"Das sind doch nur schwere Knochen." Diesen Satz haben viele wohl schon einmal gehört – oder selbst scherzhaft gesagt, wenn die Zahl auf der Waage höher ausfällt als gewünscht. Doch steckt hinter dieser Ausrede tatsächlich etwas Wahres?
Im Erwachsenenalter besteht unser Skelett aus insgesamt 206 Knochen – vom winzigen Steigbügel im Ohr bis zum kräftigen Oberschenkelknochen, dem größten und schwersten Knochen des Körpers. Doch so massiv Knochen wirken mögen: Ihr Anteil am gesamten Körpergewicht ist überraschend gering. Im Durchschnitt machen sie rund zwölf Prozent des Körpergewichts aus. Wie schwer das Skelett tatsächlich ist, hängt deshalb vor allem von der Körpergröße und dem Körperbau ab.
Bei einer Person mit einem Körpergewicht von 50 Kilogramm bringen die Knochen beispielsweise ungefähr sechs Kilogramm auf die Waage. Auch bei größeren oder schwereren Menschen steigt das Knochengewicht zwar etwas an – allerdings längst nicht in dem Ausmaß, wie es oft vermutet wird.
Die klare Antwort lautet: weitgehend ja. Zwar unterscheiden sich Knochen in ihrer Größe und Dichte von Mensch zu Mensch, doch diese Unterschiede fallen vergleichsweise gering aus.
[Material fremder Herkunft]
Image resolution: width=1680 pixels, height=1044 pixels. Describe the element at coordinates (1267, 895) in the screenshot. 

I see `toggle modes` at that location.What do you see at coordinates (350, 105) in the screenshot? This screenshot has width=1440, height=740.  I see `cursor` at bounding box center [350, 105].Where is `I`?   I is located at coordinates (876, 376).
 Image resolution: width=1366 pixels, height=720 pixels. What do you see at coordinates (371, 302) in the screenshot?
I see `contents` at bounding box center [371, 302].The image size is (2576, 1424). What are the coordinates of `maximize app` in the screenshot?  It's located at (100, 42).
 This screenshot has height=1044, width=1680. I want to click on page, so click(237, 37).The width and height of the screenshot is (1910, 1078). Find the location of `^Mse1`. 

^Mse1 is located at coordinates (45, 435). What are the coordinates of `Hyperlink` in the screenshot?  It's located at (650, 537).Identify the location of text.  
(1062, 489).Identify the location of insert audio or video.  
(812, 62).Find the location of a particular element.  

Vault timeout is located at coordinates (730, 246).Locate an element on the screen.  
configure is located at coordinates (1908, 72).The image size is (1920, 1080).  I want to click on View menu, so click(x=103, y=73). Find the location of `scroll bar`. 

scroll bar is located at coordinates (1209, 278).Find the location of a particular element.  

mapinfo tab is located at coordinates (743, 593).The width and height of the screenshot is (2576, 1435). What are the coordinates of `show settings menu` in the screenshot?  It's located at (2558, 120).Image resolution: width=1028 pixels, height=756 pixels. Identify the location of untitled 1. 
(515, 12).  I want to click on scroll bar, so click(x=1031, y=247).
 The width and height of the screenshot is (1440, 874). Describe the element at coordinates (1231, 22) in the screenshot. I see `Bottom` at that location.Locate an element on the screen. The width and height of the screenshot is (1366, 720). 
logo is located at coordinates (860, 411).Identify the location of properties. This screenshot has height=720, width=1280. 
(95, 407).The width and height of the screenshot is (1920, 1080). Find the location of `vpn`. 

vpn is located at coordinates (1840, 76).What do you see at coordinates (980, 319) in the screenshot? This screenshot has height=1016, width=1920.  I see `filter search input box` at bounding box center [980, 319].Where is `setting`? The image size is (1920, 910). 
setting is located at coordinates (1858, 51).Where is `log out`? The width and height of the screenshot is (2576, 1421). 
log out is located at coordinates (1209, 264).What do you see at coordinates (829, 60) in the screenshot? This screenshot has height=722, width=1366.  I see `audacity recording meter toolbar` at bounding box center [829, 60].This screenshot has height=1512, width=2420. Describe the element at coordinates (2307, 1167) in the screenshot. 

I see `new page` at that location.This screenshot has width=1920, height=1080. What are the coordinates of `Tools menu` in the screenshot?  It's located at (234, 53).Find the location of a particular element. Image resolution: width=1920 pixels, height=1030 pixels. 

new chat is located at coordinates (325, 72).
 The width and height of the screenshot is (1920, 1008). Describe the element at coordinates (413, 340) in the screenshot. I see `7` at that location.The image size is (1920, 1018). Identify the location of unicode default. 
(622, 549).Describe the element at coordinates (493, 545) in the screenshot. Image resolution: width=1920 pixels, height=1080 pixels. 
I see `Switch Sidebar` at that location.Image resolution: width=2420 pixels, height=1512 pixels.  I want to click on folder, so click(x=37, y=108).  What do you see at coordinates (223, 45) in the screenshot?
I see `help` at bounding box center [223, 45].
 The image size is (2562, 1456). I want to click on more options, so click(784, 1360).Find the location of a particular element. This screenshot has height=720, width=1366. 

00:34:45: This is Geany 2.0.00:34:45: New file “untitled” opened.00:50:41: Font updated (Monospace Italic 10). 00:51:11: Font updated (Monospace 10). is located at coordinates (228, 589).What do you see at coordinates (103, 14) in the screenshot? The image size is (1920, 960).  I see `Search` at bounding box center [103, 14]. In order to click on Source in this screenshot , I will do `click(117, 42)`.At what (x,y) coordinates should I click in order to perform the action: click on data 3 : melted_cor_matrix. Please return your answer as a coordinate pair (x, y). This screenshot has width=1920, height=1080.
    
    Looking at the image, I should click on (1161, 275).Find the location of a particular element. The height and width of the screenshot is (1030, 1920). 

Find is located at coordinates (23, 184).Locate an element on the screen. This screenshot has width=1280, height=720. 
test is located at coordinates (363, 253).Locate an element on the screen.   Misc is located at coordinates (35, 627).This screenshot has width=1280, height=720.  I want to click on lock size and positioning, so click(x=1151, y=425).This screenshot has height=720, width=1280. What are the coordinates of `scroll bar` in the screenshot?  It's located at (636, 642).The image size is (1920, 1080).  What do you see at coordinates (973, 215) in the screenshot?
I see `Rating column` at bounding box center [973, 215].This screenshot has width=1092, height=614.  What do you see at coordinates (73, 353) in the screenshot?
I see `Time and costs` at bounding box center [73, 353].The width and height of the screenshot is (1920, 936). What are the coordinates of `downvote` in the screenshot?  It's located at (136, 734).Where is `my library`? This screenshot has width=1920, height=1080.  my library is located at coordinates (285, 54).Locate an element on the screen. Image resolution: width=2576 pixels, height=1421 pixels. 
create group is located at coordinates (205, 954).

Sie erklären keine größeren Gewichtsunterschiede auf der Waage.
Wer einige Kilos mehr wiegt, hat deshalb in der Regel nicht automatisch deutlich schwerere Knochen. Wesentlich stärker wirkt sich der Anteil an Fett- und Muskelmasse auf das Körpergewicht aus. Der Mythos von den "schweren Knochen" eignet sich daher kaum als Erklärung für zusätzliche Kilos.
Viele gehen außerdem davon aus, dass Knochen im Laufe des Lebens immer massiver werden. Tatsächlich ist eher das Gegenteil der Fall. Mit zunehmendem Alter kann die Knochendichte abnehmen. Die Knochen verlieren an Stabilität, werden poröser und dadurch anfälliger für Brüche.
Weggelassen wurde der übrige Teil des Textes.